** begin **
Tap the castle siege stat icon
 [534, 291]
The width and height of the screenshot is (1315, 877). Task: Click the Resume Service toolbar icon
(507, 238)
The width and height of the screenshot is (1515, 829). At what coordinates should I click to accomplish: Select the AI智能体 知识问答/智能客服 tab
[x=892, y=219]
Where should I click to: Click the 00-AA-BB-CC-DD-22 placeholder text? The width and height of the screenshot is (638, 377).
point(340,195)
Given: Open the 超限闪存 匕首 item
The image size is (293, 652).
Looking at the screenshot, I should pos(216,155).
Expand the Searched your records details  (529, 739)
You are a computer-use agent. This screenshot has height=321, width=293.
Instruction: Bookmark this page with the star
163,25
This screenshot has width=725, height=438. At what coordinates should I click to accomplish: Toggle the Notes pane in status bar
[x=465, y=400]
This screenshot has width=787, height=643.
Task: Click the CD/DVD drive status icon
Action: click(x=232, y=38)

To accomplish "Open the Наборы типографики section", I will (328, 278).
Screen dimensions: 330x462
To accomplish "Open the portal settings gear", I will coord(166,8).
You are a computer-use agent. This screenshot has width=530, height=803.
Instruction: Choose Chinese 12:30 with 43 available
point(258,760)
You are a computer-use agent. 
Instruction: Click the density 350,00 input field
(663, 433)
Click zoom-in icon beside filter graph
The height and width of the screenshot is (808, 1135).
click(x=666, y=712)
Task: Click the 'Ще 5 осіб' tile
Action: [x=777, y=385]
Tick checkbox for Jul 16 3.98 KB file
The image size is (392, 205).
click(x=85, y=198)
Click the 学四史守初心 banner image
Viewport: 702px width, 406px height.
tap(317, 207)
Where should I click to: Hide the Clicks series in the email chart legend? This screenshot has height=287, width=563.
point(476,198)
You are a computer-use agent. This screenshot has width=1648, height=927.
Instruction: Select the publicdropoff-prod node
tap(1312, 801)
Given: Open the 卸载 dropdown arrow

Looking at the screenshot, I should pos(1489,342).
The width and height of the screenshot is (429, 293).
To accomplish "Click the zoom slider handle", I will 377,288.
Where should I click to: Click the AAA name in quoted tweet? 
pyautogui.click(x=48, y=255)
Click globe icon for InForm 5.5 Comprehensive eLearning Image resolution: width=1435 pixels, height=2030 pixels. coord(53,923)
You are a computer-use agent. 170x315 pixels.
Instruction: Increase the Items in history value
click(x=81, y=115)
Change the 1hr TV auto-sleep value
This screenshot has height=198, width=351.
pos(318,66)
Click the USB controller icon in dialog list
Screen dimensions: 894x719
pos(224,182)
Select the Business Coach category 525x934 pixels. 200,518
** end **
**Exercise objective:**
Please repeat the records above starting at the line that contains "This screenshot has width=725, height=438." and ending at the line that contains "I will coord(166,8).", with both of those lines included.

**Final result:**
This screenshot has width=725, height=438. At what coordinates should I click to accomplish: Toggle the Notes pane in status bar
[x=465, y=400]
This screenshot has width=787, height=643.
Task: Click the CD/DVD drive status icon
Action: click(x=232, y=38)

To accomplish "Open the Наборы типографики section", I will (328, 278).
Screen dimensions: 330x462
To accomplish "Open the portal settings gear", I will coord(166,8).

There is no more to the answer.